WHAT IS NEEDED:
Once the line with "Click the additional" is found in the entries below, repeat it and each following line exactly, up to and including the line with "Task: Click the task list icon in header". Add no other lines.

ENTRIES PROVIDED:
-- Opening Marker --

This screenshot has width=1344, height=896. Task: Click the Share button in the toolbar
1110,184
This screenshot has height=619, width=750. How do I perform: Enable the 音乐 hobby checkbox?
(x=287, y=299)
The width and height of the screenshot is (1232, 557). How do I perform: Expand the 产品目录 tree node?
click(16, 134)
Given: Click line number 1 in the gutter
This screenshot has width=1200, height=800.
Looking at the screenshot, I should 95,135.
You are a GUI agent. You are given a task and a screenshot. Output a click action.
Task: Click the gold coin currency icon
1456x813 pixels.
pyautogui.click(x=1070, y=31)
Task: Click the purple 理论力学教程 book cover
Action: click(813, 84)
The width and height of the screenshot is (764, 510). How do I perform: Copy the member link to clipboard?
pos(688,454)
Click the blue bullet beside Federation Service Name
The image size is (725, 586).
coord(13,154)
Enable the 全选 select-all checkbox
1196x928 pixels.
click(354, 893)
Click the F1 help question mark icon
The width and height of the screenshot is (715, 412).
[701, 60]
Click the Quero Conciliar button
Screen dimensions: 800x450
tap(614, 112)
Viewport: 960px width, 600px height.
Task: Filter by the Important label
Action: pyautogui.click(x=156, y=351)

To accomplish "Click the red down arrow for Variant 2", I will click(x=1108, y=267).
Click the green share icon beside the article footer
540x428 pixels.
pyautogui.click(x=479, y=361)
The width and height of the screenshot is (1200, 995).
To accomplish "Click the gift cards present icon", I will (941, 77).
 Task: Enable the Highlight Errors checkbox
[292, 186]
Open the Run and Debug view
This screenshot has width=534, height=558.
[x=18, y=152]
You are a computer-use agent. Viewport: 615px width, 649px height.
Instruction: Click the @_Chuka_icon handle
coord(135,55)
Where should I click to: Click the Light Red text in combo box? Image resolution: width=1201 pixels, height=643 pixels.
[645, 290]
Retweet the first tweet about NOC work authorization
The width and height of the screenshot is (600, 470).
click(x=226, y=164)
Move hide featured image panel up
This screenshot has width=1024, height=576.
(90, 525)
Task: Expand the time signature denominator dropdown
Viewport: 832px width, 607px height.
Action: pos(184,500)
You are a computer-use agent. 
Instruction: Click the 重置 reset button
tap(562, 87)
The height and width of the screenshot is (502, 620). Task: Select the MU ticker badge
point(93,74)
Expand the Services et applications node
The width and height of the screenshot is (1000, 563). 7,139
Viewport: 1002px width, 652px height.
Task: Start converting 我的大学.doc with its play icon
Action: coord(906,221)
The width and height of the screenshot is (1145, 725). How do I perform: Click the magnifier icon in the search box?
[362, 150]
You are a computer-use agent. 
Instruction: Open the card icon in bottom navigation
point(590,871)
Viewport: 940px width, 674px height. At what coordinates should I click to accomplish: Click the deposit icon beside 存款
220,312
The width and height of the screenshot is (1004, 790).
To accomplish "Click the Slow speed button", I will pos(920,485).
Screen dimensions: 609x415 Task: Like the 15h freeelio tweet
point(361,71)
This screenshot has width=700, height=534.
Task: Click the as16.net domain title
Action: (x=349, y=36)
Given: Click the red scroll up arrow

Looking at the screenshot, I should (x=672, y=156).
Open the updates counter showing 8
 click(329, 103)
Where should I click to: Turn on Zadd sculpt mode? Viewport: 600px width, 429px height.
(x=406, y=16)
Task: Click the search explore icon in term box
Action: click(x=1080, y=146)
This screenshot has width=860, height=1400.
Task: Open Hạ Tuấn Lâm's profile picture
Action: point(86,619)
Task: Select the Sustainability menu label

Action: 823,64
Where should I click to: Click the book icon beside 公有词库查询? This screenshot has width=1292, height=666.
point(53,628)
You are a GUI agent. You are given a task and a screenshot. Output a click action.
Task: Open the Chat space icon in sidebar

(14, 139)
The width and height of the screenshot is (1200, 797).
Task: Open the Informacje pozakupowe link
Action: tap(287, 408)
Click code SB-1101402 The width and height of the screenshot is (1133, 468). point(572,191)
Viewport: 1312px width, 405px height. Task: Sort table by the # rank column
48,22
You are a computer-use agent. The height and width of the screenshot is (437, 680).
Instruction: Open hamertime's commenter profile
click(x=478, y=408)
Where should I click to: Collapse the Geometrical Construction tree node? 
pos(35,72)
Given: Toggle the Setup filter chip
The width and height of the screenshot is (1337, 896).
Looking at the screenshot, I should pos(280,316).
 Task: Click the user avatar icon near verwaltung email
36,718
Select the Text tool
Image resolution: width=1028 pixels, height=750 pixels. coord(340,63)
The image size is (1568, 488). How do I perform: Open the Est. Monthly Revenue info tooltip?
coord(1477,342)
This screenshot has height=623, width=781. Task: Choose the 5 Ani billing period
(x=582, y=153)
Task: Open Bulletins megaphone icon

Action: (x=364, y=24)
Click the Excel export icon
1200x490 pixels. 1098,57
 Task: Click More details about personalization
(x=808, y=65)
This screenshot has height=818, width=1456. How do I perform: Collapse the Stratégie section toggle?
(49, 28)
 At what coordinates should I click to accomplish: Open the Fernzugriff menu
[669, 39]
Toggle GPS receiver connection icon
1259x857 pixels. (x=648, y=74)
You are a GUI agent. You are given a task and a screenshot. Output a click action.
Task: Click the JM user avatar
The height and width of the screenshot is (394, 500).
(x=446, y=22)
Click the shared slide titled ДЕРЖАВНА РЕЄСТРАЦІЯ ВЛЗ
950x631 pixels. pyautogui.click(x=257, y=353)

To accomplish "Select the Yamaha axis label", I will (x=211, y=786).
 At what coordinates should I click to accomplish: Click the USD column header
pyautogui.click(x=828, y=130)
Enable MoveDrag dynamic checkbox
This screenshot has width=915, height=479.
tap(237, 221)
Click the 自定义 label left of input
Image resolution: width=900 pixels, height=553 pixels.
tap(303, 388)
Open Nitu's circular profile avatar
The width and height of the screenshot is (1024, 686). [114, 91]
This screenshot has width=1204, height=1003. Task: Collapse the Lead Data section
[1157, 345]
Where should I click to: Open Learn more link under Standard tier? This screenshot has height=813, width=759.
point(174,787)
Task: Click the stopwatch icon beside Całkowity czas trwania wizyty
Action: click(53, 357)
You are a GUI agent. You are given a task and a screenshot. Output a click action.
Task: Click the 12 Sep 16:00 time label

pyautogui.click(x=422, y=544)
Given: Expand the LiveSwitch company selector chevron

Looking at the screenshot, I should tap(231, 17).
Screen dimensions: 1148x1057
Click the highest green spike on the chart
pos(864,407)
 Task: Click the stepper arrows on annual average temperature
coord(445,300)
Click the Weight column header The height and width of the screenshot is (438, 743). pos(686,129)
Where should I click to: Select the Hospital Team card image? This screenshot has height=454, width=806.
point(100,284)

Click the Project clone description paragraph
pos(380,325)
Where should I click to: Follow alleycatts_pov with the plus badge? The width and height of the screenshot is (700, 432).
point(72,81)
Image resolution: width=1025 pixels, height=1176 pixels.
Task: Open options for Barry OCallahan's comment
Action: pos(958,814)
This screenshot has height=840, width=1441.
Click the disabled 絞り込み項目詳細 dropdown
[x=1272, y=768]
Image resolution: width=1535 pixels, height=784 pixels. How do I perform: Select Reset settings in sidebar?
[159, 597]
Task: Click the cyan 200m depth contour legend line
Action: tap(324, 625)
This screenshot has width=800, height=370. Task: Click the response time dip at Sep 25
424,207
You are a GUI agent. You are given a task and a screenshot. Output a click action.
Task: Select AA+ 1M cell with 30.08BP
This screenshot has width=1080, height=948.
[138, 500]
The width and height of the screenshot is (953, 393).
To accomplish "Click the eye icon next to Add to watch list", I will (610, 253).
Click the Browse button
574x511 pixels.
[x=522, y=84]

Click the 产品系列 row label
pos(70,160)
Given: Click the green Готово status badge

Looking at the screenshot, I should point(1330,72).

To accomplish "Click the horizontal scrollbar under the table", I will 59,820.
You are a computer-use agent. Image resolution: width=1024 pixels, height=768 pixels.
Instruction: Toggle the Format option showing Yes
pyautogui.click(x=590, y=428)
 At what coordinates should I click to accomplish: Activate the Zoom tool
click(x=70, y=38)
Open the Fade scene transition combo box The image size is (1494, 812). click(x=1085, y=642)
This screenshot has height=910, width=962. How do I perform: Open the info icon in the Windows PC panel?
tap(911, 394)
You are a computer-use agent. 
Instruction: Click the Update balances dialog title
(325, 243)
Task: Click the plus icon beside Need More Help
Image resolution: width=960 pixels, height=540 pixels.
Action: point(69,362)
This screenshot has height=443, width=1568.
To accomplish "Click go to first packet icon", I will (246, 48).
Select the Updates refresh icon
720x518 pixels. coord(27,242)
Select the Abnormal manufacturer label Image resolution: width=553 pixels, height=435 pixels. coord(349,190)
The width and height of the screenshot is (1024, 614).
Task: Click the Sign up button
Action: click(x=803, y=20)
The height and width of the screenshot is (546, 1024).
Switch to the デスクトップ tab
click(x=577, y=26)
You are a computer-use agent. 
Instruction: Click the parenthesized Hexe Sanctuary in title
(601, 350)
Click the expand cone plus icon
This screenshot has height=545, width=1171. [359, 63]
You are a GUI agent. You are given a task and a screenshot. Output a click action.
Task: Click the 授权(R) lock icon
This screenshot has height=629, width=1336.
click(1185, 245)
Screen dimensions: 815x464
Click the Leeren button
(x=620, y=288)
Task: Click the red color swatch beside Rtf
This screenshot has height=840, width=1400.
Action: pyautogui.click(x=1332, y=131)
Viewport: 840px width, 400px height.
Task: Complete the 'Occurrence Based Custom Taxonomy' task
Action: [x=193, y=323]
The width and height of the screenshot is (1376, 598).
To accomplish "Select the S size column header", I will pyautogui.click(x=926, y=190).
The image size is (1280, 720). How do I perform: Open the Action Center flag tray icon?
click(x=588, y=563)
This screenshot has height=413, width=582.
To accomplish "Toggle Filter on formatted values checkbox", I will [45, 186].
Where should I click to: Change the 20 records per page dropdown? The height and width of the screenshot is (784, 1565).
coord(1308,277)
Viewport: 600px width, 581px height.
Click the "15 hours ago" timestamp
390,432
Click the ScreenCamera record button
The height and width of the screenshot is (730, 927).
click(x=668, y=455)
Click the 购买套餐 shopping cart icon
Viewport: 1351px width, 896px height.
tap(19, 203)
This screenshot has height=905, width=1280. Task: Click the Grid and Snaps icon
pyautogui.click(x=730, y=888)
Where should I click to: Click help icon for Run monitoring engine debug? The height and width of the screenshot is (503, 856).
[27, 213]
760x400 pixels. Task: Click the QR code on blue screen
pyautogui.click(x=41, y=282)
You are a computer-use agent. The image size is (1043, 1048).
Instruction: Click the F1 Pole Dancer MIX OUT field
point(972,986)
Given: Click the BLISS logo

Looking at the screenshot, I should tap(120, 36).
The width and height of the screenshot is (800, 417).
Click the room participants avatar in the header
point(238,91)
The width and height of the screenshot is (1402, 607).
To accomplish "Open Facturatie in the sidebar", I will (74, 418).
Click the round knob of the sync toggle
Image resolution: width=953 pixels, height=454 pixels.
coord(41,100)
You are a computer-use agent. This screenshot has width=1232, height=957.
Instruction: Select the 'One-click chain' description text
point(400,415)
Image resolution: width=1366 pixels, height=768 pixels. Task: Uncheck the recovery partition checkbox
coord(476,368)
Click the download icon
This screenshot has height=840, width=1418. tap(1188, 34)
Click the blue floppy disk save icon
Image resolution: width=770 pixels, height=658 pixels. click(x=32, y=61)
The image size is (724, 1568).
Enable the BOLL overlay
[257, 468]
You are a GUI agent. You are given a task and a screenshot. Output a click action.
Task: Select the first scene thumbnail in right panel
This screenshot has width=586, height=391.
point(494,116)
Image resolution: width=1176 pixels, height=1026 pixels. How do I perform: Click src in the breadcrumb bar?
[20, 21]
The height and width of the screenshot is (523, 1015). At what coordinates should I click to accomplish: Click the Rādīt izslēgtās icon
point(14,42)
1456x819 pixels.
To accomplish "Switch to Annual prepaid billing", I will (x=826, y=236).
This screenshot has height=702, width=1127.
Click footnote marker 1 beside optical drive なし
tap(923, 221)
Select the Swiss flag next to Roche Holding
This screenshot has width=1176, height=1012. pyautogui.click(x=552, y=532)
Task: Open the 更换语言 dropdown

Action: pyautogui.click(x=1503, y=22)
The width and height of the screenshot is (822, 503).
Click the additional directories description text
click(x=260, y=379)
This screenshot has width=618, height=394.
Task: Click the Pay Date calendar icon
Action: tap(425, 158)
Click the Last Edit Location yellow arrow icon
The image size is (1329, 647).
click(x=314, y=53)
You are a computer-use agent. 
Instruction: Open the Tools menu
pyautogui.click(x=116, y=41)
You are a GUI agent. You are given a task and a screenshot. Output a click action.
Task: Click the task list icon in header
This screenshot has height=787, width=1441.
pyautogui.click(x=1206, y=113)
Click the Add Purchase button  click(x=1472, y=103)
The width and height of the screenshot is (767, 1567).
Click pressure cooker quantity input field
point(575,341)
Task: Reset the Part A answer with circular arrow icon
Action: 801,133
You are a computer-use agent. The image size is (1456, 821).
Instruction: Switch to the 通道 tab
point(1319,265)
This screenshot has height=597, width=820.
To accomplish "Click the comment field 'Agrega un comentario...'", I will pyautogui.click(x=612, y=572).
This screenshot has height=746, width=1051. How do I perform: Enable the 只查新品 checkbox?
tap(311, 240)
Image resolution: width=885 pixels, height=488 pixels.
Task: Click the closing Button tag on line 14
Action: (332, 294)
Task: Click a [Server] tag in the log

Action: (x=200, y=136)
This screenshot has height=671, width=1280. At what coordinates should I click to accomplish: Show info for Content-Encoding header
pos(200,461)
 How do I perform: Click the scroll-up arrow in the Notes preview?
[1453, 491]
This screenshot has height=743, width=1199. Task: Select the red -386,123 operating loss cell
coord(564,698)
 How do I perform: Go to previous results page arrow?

-- Closing Marker --

RESPONSE AREA:
Click the additional directories description text
click(x=260, y=379)
This screenshot has width=618, height=394.
Task: Click the Pay Date calendar icon
Action: tap(425, 158)
Click the Last Edit Location yellow arrow icon
The image size is (1329, 647).
click(x=314, y=53)
You are a computer-use agent. 
Instruction: Open the Tools menu
pyautogui.click(x=116, y=41)
You are a GUI agent. You are given a task and a screenshot. Output a click action.
Task: Click the task list icon in header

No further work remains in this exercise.